과제 요구 사항: 아래 항목에서 "computer"라는 단어가 들어 있는 줄을 빠짐없이 골라내어 그대로 옮겨 적으십시오.

§

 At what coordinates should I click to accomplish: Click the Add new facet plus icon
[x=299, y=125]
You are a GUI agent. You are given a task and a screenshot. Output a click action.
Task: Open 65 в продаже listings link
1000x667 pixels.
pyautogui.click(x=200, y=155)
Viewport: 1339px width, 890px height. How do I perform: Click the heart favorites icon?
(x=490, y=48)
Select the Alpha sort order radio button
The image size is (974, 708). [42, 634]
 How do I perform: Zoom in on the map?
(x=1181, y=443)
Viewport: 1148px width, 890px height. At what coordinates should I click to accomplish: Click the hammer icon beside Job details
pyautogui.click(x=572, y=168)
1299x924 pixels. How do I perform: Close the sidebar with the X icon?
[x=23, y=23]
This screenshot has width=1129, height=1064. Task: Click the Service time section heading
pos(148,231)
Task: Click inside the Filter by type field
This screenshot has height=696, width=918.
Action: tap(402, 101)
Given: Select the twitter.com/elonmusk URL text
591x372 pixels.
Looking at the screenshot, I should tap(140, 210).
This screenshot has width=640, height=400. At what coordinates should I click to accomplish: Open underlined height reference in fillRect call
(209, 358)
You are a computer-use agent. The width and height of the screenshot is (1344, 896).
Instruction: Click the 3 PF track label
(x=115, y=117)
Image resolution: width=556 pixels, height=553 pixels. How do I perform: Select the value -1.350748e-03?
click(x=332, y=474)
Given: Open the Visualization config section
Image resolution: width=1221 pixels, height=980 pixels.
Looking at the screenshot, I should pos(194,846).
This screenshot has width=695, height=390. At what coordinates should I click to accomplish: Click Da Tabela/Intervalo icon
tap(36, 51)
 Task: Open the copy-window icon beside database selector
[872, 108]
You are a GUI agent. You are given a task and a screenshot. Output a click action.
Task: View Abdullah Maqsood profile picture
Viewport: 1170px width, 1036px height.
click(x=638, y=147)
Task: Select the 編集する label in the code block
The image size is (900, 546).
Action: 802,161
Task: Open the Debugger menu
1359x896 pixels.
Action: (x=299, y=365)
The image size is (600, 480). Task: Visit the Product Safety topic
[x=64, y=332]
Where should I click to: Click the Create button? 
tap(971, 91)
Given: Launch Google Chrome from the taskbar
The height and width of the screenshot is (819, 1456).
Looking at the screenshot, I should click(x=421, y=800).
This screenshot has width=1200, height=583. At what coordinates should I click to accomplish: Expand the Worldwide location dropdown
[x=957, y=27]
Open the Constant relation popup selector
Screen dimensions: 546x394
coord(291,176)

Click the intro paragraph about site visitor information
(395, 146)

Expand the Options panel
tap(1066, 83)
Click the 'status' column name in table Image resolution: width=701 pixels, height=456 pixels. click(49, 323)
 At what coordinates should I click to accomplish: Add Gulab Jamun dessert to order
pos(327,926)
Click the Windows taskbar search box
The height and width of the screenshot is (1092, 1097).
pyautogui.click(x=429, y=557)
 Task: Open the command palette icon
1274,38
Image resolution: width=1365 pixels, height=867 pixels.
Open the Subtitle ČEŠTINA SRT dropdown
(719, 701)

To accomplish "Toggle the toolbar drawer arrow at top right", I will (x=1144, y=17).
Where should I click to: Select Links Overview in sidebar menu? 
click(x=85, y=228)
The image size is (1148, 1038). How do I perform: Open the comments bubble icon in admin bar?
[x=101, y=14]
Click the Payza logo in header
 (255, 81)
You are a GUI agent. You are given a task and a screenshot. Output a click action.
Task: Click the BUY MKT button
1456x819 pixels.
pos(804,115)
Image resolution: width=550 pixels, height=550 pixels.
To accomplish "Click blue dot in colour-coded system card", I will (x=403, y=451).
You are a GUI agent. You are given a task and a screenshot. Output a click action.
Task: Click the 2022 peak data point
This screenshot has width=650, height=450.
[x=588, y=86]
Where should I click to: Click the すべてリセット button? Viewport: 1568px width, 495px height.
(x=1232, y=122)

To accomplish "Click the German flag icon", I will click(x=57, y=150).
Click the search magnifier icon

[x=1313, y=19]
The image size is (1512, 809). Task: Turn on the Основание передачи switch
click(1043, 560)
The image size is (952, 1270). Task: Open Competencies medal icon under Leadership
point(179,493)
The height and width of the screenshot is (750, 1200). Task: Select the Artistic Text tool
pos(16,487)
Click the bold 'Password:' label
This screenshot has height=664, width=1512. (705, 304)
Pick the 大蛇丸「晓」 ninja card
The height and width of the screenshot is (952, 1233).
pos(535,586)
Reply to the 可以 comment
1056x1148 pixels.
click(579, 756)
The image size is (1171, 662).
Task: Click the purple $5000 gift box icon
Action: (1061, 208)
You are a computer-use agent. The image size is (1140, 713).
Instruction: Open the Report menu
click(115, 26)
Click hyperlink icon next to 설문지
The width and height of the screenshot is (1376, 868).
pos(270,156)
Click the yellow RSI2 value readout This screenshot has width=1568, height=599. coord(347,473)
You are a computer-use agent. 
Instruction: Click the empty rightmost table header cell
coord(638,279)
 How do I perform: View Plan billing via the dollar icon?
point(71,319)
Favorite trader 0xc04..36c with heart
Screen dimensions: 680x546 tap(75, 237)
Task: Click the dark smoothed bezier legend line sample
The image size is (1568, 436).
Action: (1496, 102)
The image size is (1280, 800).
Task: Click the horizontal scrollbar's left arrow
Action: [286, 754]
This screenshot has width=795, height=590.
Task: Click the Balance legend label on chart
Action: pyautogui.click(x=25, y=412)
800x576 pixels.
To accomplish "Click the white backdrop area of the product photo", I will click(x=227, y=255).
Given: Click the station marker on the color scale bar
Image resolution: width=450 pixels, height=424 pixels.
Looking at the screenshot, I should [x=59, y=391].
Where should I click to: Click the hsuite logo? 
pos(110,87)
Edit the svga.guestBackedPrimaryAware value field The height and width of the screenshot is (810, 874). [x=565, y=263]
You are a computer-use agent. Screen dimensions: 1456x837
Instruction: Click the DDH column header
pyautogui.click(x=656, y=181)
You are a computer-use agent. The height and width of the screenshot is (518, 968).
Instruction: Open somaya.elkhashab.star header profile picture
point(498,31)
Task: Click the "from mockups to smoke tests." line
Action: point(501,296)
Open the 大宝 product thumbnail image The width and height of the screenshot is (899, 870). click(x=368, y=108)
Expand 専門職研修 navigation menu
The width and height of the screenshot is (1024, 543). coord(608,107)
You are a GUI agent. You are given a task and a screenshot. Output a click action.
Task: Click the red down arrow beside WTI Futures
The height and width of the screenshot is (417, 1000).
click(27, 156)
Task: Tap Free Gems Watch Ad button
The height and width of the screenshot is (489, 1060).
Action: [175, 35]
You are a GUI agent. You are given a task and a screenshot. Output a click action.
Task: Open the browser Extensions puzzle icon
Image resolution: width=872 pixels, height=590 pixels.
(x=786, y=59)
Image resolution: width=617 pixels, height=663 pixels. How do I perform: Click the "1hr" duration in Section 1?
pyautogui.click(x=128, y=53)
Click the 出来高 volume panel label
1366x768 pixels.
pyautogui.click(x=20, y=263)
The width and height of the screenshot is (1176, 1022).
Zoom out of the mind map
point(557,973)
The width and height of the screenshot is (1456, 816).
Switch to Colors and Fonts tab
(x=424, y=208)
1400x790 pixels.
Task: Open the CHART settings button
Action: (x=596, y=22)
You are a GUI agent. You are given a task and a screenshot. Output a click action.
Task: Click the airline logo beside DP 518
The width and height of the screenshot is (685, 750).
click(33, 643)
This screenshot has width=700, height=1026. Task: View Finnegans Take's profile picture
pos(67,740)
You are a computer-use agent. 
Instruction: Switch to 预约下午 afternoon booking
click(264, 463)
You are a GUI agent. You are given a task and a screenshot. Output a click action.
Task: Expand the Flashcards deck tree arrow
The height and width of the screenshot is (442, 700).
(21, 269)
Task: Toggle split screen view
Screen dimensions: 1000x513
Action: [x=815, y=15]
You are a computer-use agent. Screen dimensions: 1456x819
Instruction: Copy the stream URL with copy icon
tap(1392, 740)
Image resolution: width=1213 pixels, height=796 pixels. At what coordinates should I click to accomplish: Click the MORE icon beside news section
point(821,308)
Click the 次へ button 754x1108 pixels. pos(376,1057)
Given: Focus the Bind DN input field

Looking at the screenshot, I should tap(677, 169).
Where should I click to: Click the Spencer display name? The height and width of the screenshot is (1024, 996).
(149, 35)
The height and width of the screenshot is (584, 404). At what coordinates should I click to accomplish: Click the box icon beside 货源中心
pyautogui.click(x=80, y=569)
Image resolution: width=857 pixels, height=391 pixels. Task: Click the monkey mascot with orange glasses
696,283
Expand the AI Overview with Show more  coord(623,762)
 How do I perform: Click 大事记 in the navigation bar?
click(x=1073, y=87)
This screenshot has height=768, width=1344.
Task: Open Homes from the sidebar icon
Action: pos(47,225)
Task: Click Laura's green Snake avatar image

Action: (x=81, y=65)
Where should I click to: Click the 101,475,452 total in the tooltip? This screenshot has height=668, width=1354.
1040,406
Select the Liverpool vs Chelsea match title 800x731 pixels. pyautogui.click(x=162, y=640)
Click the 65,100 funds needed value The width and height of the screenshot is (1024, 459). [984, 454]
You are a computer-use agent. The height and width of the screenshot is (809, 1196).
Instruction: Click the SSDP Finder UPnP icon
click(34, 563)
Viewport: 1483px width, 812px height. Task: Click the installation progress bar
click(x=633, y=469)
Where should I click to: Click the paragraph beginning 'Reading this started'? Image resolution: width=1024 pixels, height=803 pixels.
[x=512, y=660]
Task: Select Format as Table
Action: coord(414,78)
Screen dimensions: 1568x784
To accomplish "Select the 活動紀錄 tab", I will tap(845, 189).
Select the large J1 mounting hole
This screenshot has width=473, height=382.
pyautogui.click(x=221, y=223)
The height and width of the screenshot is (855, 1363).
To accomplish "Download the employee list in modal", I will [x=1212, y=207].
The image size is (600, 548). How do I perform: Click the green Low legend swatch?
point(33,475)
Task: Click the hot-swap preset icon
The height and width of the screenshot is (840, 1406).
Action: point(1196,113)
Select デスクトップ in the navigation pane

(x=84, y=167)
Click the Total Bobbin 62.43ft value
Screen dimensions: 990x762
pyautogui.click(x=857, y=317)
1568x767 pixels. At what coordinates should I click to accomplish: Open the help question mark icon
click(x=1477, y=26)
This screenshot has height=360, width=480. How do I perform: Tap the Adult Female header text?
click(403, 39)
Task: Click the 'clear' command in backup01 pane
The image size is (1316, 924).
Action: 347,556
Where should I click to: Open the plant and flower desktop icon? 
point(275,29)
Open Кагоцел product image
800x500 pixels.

§

과제 결과:
You are a computer-use agent. The width and height of the screenshot is (1344, 896).
You are a computer-use agent. The image size is (1140, 713).
You are a computer-use agent. 
You are a computer-use agent. Screen dimensions: 1456x837
You are a computer-use agent. The height and width of the screenshot is (518, 968).
You are a computer-use agent. 
You are a computer-use agent. Screen dimensions: 1456x819
You are a computer-use agent. The height and width of the screenshot is (809, 1196).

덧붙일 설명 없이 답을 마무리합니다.